The Atlantic Ocean, perhaps, was the first to attract the attention of researchers and therefore for a long time was considered the most studied. Today, the Arctic and Southern oceans are not inferior to it. But it was from the Atlantic that the real science of the world's oceans began.

The Mid-Atlantic Ridge divides the Atlantic Ocean bed into two almost equal parts. In the western part of the mountainous structures: the Newfoundland Ridge, the Barakuda Ridge, the Cear and the Rio Grande uplifts divide the ocean floor into the basins: Labrador, Newfoundland, North American, Guiana, Brazilian, Argentinean. To the east of the mid-oceanic ridge the bed is divided by the underwater base of the Canary Islands, the rise of the islands of the Green Cape, the Guinean uplift and the Whale Ridge to the basins: Western European, Iberian, North African, Cape Verde, Sierra Leone, Guinea, Angola, Cape.

On the expanses of the Atlantic Ocean, all the climatic zones of the planet are represented. For tropical latitudes, insignificant seasonal variations of temperature (mean value - 200 C) and abundant precipitation are characteristic. To the north and south of the tropics there are subtropical belts with more pronounced seasonal (from 100 C in winter to 200 C in summer) and daily temperature fluctuations; The precipitation here falls mainly in the summer. A frequent phenomenon in the subtropical zone is tropical hurricanes. In these monstrous atmospheric vortices, the wind speed reaches several hundred kilometers per hour. The most powerful tropical hurricanes are raging in the Caribbean: for example, in the Gulf of Mexico and the islands of the West Indies.

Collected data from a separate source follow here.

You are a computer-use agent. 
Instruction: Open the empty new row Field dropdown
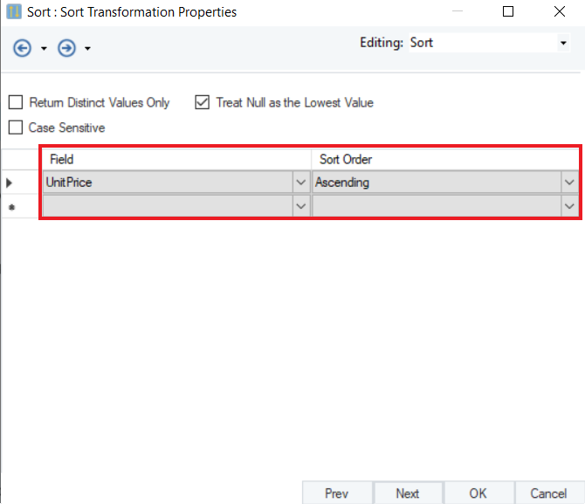[300, 206]
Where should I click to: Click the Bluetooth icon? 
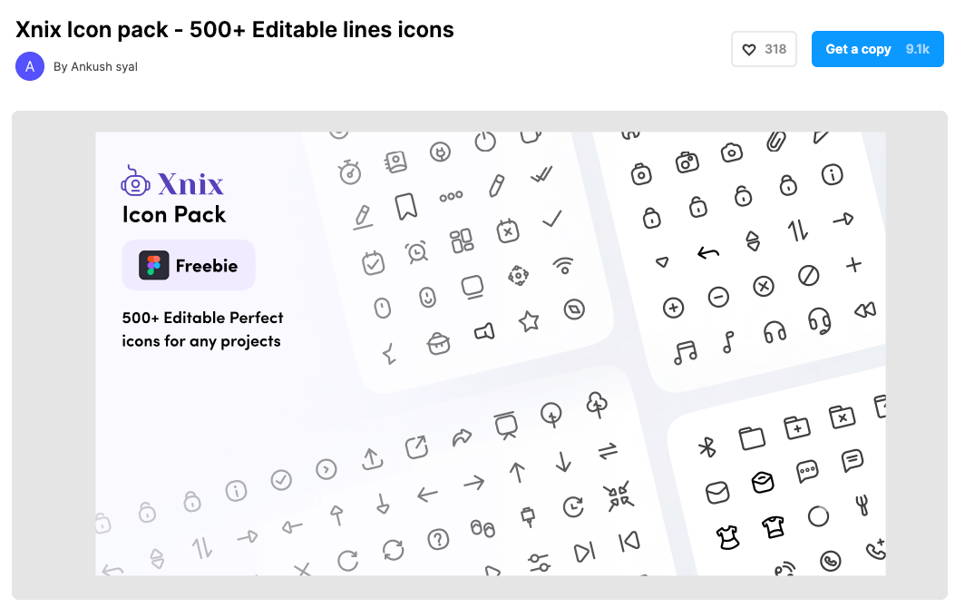(x=707, y=446)
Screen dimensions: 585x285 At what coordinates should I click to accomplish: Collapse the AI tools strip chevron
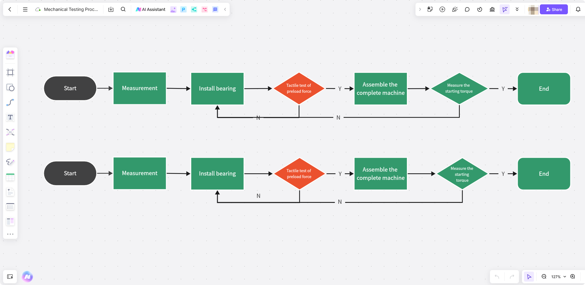coord(225,9)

In the Atlantic Ocean, there are several layers of deep-sea currents. Under the Gulf Stream, there is a powerful countercurrent, the main stream of which lies at a depth of up to 3500 m, at a speed of 20 cm/s. The counterflow is a narrow stream in the lower part of the continental slope, the formation of this current is associated with the bottom runoff of cold waters from the Norwegian and Greenland seas. The subsurface current of Lomonosov was discovered in the equatorial zone of the ocean.

Distribution of the animal world of the Atlantic Ocean has a pronounced zonal character. In subantarctic and Antarctic waters, fish species of notothenia, blue whiting, and others are of commercial importance. Benthos and plankton in the Atlantic are poor in species and biomass. In the subantarctic zone and in the adjacent band of the temperate zone, the biomass reaches its maximum. In zooplankton, copepods, pteropods predominate, in nekton - from mammals whales, pinnipeds, of fish - Notothenia.